QUESTIONS À TRAITER -
1. D'après l'extrait ci-dessous, entre quelles deux notions Ricœur situe-t-il le juste ?
2. Condensez sous forme de liste le paragraphe de l'extrait qui commence par « Le juste ne se réduit pas au légal ».

EXTRAIT DE PAGE -
========================

Ce tournant politique ne constitue pas une rupture mais un prolongement naturel. Les analyses antérieures sur l’action, l’identité narrative, l’éthique contenaient déjà en germe une réflexion politique. La formule de la « petite éthique » – « Viser à la vie bonne, avec et pour autrui, dans des institutions justes » – pointait déjà vers la dimension institutionnelle, politique du vivre-ensemble.

Mais les événements historiques des années 1980-1990 précipitent cette orientation. L’effondrement du communisme, les guerres dans l’ex-Yougoslavie, le génocide rwandais, les débats sur la justice transitionnelle dans les nouvelles démocraties : tous ces phénomènes posent avec urgence la question de la justice, du pardon, de la réconciliation politique. Ricœur, sollicité pour intervenir dans ces débats publics, élabore progressivement une pensée politique qui articule rigueur philosophique et engagement citoyen.

Cette philosophie politique ricœurienne se caractérise par son réalisme lucide. Elle ne propose pas d’utopie parfaite, de cité idéale. Elle part des conflits réels, des injustices effectives, des difficultés concrètes du vivre-ensemble. Elle cherche non pas la société parfaite mais la société vivable, celle où les conflits peuvent être régulés sans violence, où les injustices peuvent être combattues sans totalitarisme, où les différences peuvent coexister sans se transformer en guerre.

Le juste entre le légal et le bon

Un des apports conceptuels majeurs de Ricœur à la philosophie politique concerne la notion même de « juste ». Il la situe précisément entre deux autres notions : le légal (ce qui est conforme à la loi) et le bon (ce qui est éthiquement désirable).

Le juste ne se réduit pas au légal. Une loi peut être légale (votée selon les procédures constitutionnelles) sans être juste. Les lois de Vichy étaient légales mais profondément injustes. La légalité est nécessaire mais insuffisante. Elle garantit la prévisibilité, l’égalité formelle devant la loi, mais elle ne garantit pas que ces lois soient substantiellement justes.

Inversement, le juste ne se confond pas avec le bon. Le bien éthique concerne la vie bonne, l’accomplissement personnel, la vertu. La justice concerne la relation à autrui, le partage équitable, l’égalité. On peut être une personne bonne (généreuse, vertueuse, accomplie) sans pour autant agir justement. La charité privée ne remplace pas la justice sociale.

========================

LISTE DES DONNÉES -
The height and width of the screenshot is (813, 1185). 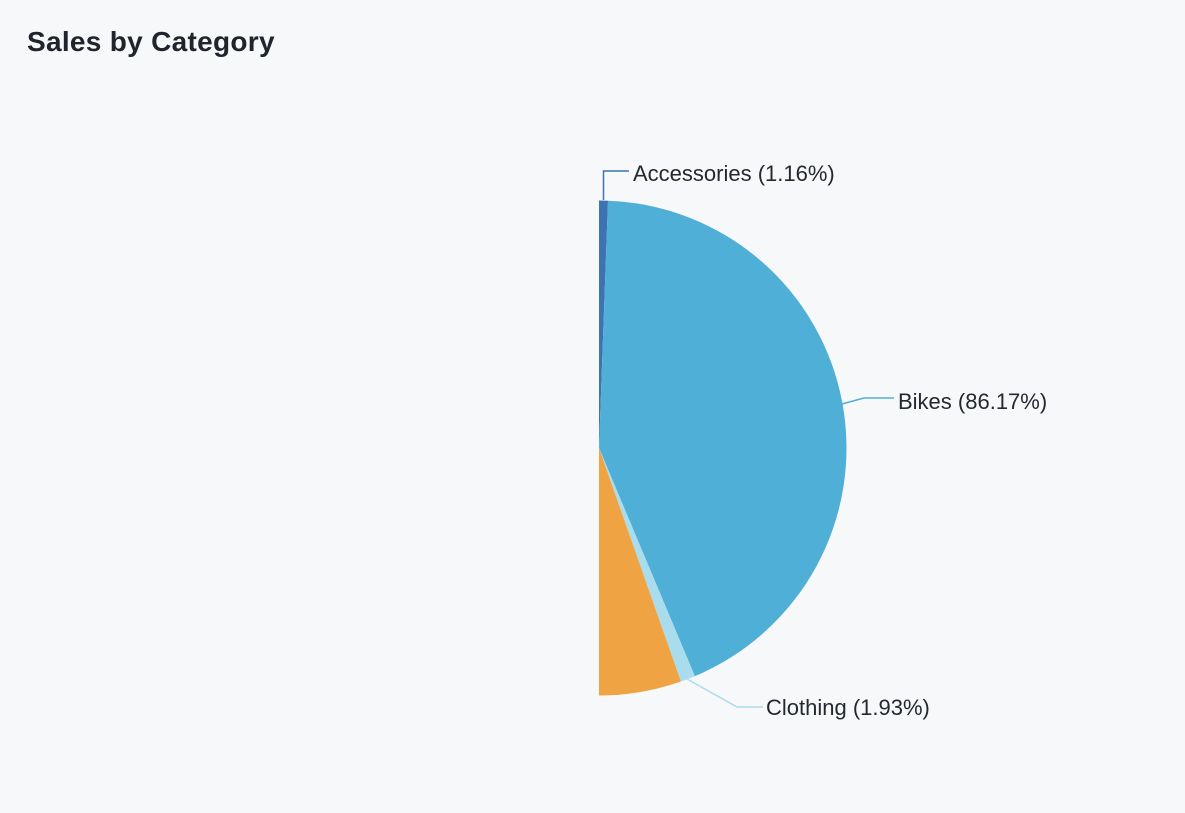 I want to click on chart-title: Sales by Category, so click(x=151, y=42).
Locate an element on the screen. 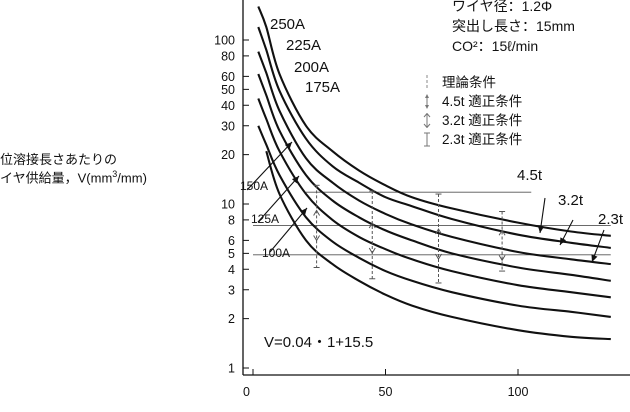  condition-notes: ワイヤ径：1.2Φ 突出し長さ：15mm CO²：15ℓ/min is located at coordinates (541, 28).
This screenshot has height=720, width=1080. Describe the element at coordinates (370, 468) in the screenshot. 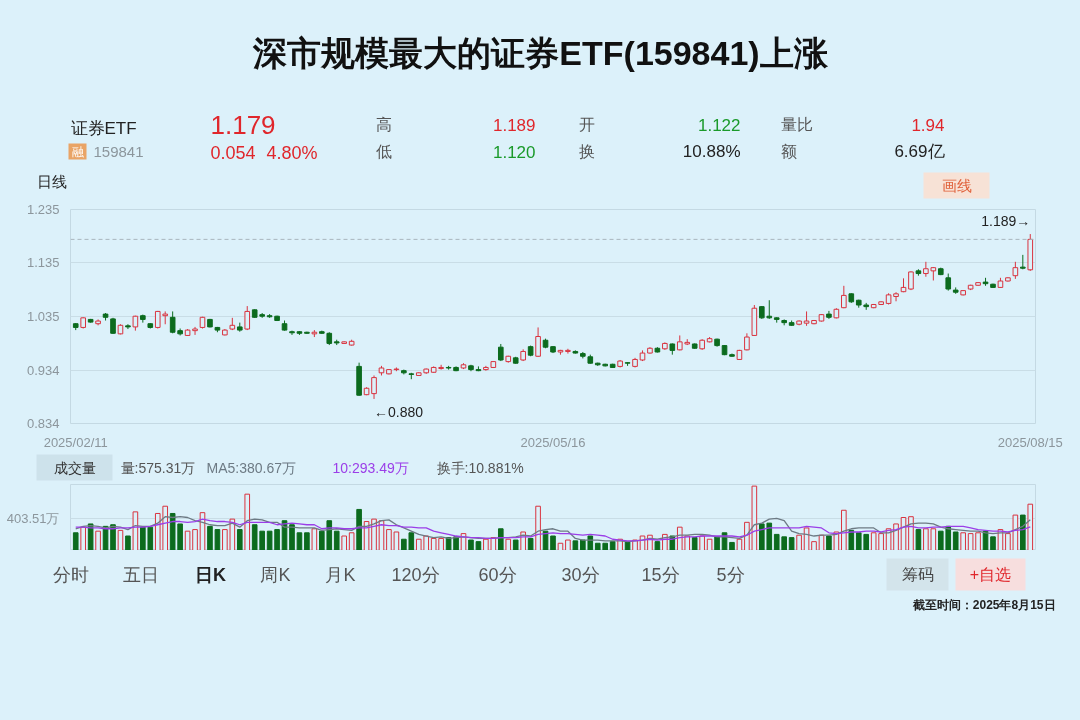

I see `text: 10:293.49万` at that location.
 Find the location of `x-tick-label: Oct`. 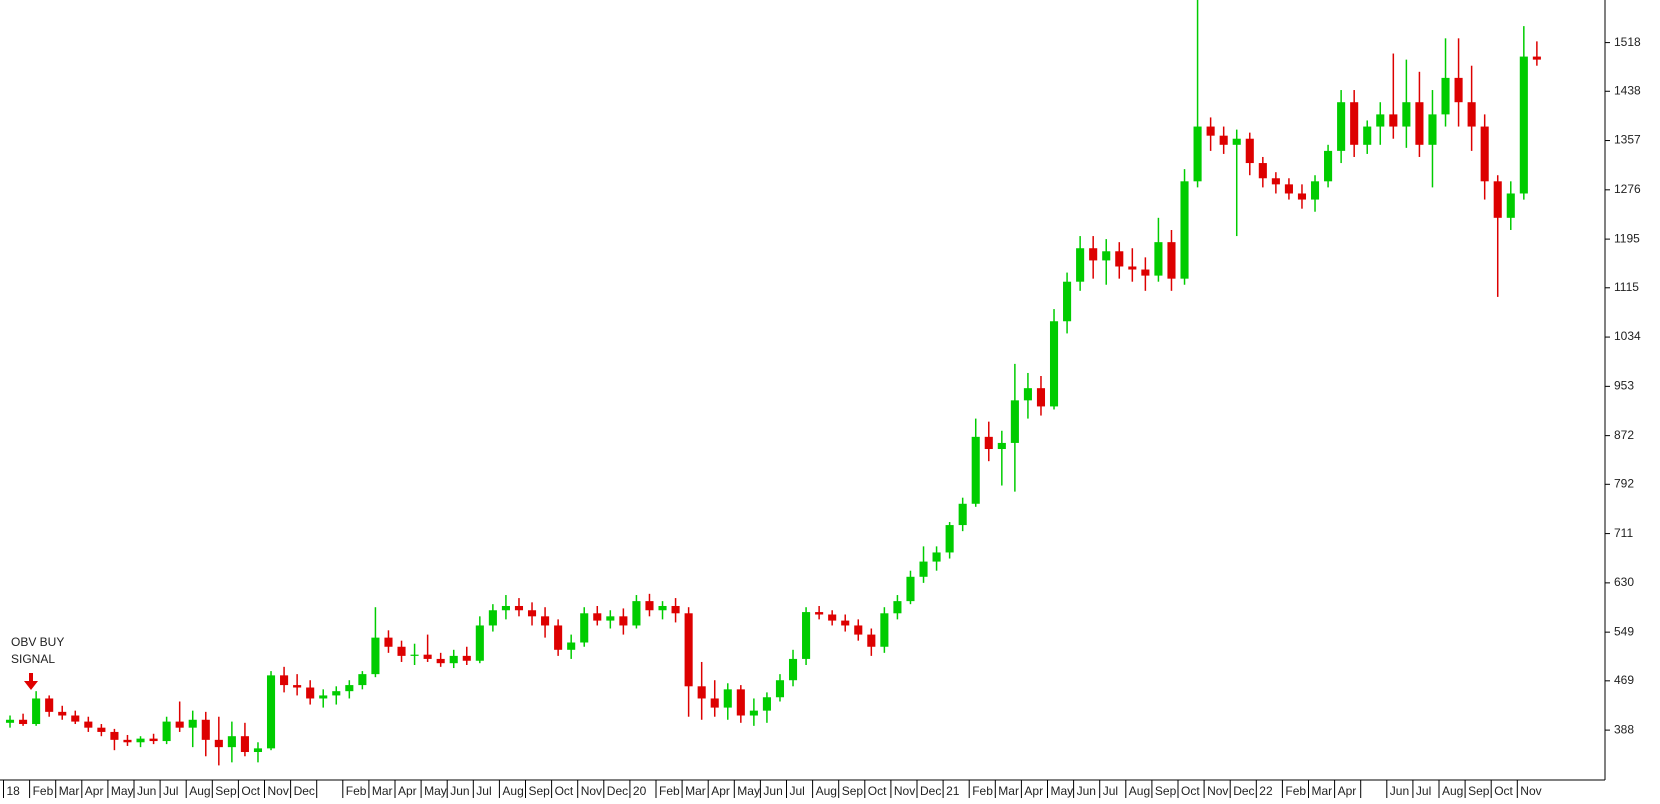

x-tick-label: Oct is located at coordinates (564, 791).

========================

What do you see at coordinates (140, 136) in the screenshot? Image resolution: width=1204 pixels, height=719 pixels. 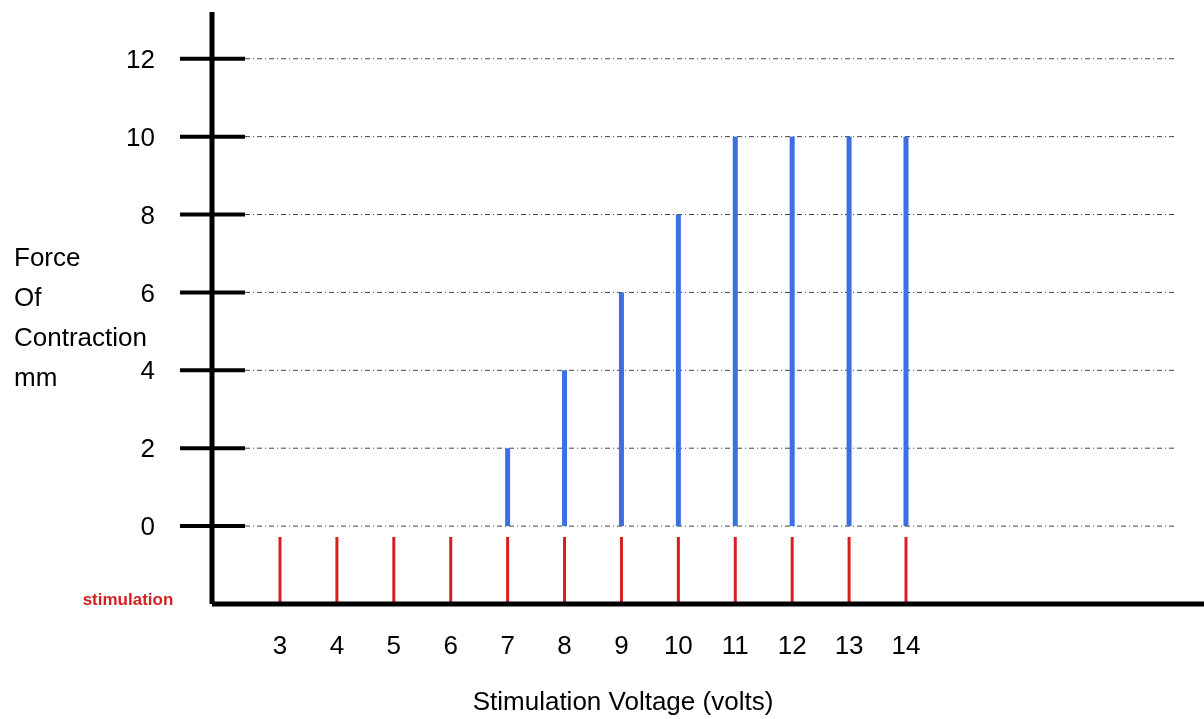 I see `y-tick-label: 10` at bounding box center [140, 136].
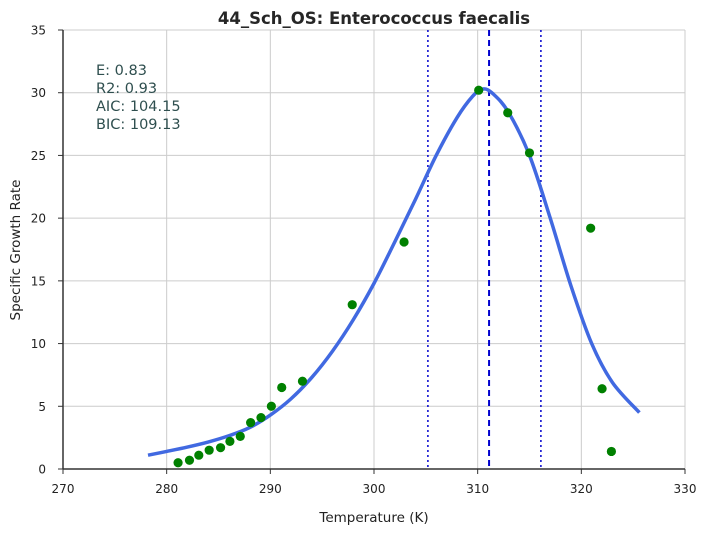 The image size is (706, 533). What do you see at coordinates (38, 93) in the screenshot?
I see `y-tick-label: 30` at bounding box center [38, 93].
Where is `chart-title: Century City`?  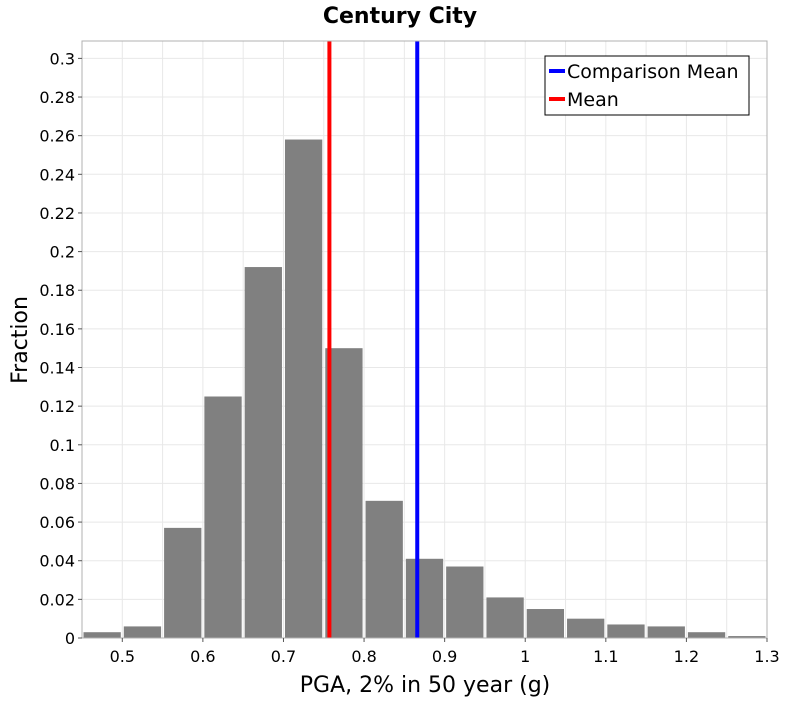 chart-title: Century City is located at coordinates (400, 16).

========================

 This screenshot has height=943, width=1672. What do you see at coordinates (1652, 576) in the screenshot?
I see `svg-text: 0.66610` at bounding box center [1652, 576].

========================

RÉPONSES ATTENDUES -
1. Entre le légal (ce qui est conforme à la loi) et le bon (ce qui est éthiquement désirable).

2.
- Le juste ne se réduit pas au légal.
- Une loi votée selon les procédures constitutionnelles peut être injuste, comme les lois de Vichy.
- La légalité est nécessaire mais insuffisante.
- Elle assure la prévisibilité et l'égalité formelle devant la loi, mais pas la justice substantielle des lois.